Myślę, że obok niezadowolenia obywateli z władzy widać tutaj chęć zaistnienia w Elblągu Ruchu Palikota, co grupa referendalna potwierdziła. U góry i na dole ta walka polityczna zawsze trwa, a walczący chętnie zasłaniają się, że chodzi im wyłącznie o interes obywateli – mówi poseł Elżbieta Gelert. – Jest to jednak ponad 12 tysięcy osób, trzeba słuchać mieszkańców i na pewno dokonywać korekt.
W elbląskiej polityce skończył się okres wyczekiwania na efekty działań grupy referendalnej „Wolny Elbląg”. Referendum w sprawie odwołania prezydenta Grzegorza Nowaczyka jest raczej faktem, powinno się odbyć w pierwszą lub drugą niedzielę kwietnia.
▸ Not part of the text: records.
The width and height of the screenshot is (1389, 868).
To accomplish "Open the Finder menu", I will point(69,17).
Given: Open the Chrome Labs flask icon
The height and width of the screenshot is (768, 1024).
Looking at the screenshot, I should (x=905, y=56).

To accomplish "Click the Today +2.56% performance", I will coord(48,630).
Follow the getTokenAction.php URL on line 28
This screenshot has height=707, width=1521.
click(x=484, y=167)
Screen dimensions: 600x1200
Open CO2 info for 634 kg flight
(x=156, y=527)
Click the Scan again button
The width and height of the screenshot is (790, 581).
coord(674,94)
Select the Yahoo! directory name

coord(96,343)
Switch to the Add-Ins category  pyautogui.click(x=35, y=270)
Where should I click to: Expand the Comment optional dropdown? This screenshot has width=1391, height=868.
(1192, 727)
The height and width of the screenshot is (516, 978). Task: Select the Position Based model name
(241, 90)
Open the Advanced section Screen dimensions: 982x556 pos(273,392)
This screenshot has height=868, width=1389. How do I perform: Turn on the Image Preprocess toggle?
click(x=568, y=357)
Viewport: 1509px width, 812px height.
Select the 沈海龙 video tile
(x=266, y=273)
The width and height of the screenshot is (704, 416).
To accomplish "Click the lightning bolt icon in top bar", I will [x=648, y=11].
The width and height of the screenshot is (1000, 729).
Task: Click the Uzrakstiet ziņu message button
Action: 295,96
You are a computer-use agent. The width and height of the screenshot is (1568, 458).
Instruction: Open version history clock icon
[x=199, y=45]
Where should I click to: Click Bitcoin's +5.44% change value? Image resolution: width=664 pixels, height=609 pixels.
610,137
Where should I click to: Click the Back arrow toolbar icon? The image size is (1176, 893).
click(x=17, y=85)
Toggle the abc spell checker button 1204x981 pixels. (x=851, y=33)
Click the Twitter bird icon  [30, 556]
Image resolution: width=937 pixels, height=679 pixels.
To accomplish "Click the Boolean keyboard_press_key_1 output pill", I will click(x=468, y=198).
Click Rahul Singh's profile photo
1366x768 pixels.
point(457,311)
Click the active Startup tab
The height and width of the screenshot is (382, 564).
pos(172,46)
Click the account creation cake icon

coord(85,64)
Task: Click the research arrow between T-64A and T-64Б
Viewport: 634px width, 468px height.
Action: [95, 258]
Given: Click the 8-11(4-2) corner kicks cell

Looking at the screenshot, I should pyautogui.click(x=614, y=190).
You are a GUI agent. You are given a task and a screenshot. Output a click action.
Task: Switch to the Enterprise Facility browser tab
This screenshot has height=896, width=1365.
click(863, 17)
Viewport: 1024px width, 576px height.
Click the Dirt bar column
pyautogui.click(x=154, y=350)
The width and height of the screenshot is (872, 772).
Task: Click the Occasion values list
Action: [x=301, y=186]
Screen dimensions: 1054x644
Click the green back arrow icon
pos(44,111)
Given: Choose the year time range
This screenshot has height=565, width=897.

Komisarz wyborczy wprawdzie jeszcze tego nie ogłosił, ale raczej nikt nie wierzy, że wśród ponad 12 tysięcy złożonych pod wnioskiem o referendum podpisów nie znajdzie się 10 tysięcy prawidłowych.
Jako pierwsza ciszę polityczną przerwała dziś (30 stycznia) Elżbieta Gelert, poseł i wiceprzewodnicząca Platformy Obywatelskiej w województwie warmińsko-mazurskim, organizując konferencję prasową. Wzięli w niej udział Jerzy Wcisła (z PO), przewodniczący Rady Miejskiej i Antoni Czyżyk, szef klubu radnych PO w elbląskiej Radzie Miejskiej.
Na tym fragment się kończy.